Rewrite the lines below, changing every "scrollbar" to "scroll bar" and keeping everything else the same.

= DATA LINES =
· · ·

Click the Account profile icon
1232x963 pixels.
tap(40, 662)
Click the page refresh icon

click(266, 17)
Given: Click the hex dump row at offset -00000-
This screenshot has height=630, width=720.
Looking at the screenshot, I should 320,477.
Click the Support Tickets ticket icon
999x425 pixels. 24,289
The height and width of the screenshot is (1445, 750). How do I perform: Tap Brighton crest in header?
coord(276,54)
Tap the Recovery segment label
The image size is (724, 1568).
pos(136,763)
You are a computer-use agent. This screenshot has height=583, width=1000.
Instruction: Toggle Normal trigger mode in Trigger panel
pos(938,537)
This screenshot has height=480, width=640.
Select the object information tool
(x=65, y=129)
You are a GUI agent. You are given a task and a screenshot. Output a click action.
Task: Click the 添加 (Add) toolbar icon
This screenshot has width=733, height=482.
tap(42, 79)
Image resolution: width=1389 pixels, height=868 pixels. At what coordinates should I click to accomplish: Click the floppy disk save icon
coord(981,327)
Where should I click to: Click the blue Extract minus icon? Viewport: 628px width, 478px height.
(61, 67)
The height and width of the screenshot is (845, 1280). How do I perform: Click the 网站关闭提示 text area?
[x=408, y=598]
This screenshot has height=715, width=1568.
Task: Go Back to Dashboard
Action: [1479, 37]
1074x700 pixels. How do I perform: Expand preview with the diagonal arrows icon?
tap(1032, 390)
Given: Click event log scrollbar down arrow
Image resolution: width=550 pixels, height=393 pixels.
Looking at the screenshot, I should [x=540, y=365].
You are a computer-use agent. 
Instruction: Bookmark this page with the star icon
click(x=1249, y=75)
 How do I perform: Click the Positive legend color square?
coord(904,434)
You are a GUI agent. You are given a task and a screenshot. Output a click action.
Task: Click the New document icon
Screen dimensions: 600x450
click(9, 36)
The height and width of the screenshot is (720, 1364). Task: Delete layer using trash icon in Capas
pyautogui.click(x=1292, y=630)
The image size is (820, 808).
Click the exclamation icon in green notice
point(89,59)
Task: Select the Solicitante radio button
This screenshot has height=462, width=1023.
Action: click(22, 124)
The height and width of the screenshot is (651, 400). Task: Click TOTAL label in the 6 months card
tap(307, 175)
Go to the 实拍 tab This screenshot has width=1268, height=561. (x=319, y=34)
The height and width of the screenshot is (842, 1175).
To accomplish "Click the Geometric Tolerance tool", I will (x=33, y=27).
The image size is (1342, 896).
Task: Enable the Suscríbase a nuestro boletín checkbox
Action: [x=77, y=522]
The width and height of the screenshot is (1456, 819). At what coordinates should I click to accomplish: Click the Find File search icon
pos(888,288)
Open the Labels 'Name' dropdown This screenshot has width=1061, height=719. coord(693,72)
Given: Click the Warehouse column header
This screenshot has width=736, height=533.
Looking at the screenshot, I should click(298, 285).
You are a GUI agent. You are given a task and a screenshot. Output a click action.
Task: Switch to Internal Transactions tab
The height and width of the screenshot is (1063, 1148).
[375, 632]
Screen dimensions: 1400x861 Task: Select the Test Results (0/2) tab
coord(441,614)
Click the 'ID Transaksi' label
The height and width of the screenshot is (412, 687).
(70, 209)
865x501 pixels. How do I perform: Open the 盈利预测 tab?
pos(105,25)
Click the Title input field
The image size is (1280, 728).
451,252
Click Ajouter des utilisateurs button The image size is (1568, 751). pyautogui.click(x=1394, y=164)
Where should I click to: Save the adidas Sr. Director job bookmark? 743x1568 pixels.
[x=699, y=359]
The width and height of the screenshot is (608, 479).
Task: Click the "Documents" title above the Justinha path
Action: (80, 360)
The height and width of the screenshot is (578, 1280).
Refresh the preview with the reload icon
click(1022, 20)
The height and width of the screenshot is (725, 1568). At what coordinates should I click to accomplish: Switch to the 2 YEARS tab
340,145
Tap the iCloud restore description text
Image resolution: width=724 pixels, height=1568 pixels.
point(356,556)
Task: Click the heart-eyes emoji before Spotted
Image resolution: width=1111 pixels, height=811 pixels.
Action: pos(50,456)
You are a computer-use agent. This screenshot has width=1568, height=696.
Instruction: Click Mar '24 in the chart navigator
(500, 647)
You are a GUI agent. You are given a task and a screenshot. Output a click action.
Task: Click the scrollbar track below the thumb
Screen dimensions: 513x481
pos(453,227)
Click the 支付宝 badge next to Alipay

· · ·

= ANSWER TO THIS TASK =
Click the Account profile icon
1232x963 pixels.
tap(40, 662)
Click the page refresh icon

click(266, 17)
Given: Click the hex dump row at offset -00000-
This screenshot has height=630, width=720.
Looking at the screenshot, I should 320,477.
Click the Support Tickets ticket icon
999x425 pixels. 24,289
The height and width of the screenshot is (1445, 750). How do I perform: Tap Brighton crest in header?
coord(276,54)
Tap the Recovery segment label
The image size is (724, 1568).
pos(136,763)
You are a computer-use agent. This screenshot has height=583, width=1000.
Instruction: Toggle Normal trigger mode in Trigger panel
pos(938,537)
This screenshot has height=480, width=640.
Select the object information tool
(x=65, y=129)
You are a GUI agent. You are given a task and a screenshot. Output a click action.
Task: Click the 添加 (Add) toolbar icon
This screenshot has width=733, height=482.
tap(42, 79)
Image resolution: width=1389 pixels, height=868 pixels. At what coordinates should I click to accomplish: Click the floppy disk save icon
coord(981,327)
Where should I click to: Click the blue Extract minus icon? Viewport: 628px width, 478px height.
(61, 67)
The height and width of the screenshot is (845, 1280). How do I perform: Click the 网站关闭提示 text area?
[x=408, y=598]
This screenshot has height=715, width=1568.
Task: Go Back to Dashboard
Action: [1479, 37]
1074x700 pixels. How do I perform: Expand preview with the diagonal arrows icon?
tap(1032, 390)
Given: Click event log scroll bar down arrow
Image resolution: width=550 pixels, height=393 pixels.
Looking at the screenshot, I should [x=540, y=365].
You are a computer-use agent. 
Instruction: Bookmark this page with the star icon
click(x=1249, y=75)
 How do I perform: Click the Positive legend color square?
coord(904,434)
You are a GUI agent. You are given a task and a screenshot. Output a click action.
Task: Click the New document icon
Screen dimensions: 600x450
click(9, 36)
The height and width of the screenshot is (720, 1364). Task: Delete layer using trash icon in Capas
pyautogui.click(x=1292, y=630)
The image size is (820, 808).
Click the exclamation icon in green notice
point(89,59)
Task: Select the Solicitante radio button
This screenshot has height=462, width=1023.
Action: click(22, 124)
The height and width of the screenshot is (651, 400). Task: Click TOTAL label in the 6 months card
tap(307, 175)
Go to the 实拍 tab This screenshot has width=1268, height=561. (x=319, y=34)
The height and width of the screenshot is (842, 1175).
To accomplish "Click the Geometric Tolerance tool", I will (x=33, y=27).
The image size is (1342, 896).
Task: Enable the Suscríbase a nuestro boletín checkbox
Action: [x=77, y=522]
The width and height of the screenshot is (1456, 819). At what coordinates should I click to accomplish: Click the Find File search icon
pos(888,288)
Open the Labels 'Name' dropdown This screenshot has width=1061, height=719. coord(693,72)
Given: Click the Warehouse column header
This screenshot has width=736, height=533.
Looking at the screenshot, I should click(298, 285).
You are a GUI agent. You are given a task and a screenshot. Output a click action.
Task: Switch to Internal Transactions tab
The height and width of the screenshot is (1063, 1148).
[375, 632]
Screen dimensions: 1400x861 Task: Select the Test Results (0/2) tab
coord(441,614)
Click the 'ID Transaksi' label
The height and width of the screenshot is (412, 687).
(70, 209)
865x501 pixels. How do I perform: Open the 盈利预测 tab?
pos(105,25)
Click the Title input field
The image size is (1280, 728).
451,252
Click Ajouter des utilisateurs button The image size is (1568, 751). pyautogui.click(x=1394, y=164)
Where should I click to: Save the adidas Sr. Director job bookmark? 743x1568 pixels.
[x=699, y=359]
The width and height of the screenshot is (608, 479).
Task: Click the "Documents" title above the Justinha path
Action: (80, 360)
The height and width of the screenshot is (578, 1280).
Refresh the preview with the reload icon
click(1022, 20)
The height and width of the screenshot is (725, 1568). At what coordinates should I click to accomplish: Switch to the 2 YEARS tab
340,145
Tap the iCloud restore description text
Image resolution: width=724 pixels, height=1568 pixels.
point(356,556)
Task: Click the heart-eyes emoji before Spotted
Image resolution: width=1111 pixels, height=811 pixels.
Action: pos(50,456)
You are a computer-use agent. This screenshot has width=1568, height=696.
Instruction: Click Mar '24 in the chart navigator
(500, 647)
You are a GUI agent. You are given a task and a screenshot. Output a click action.
Task: Click the scroll bar track below the thumb
Screen dimensions: 513x481
pos(453,227)
Click the 支付宝 badge next to Alipay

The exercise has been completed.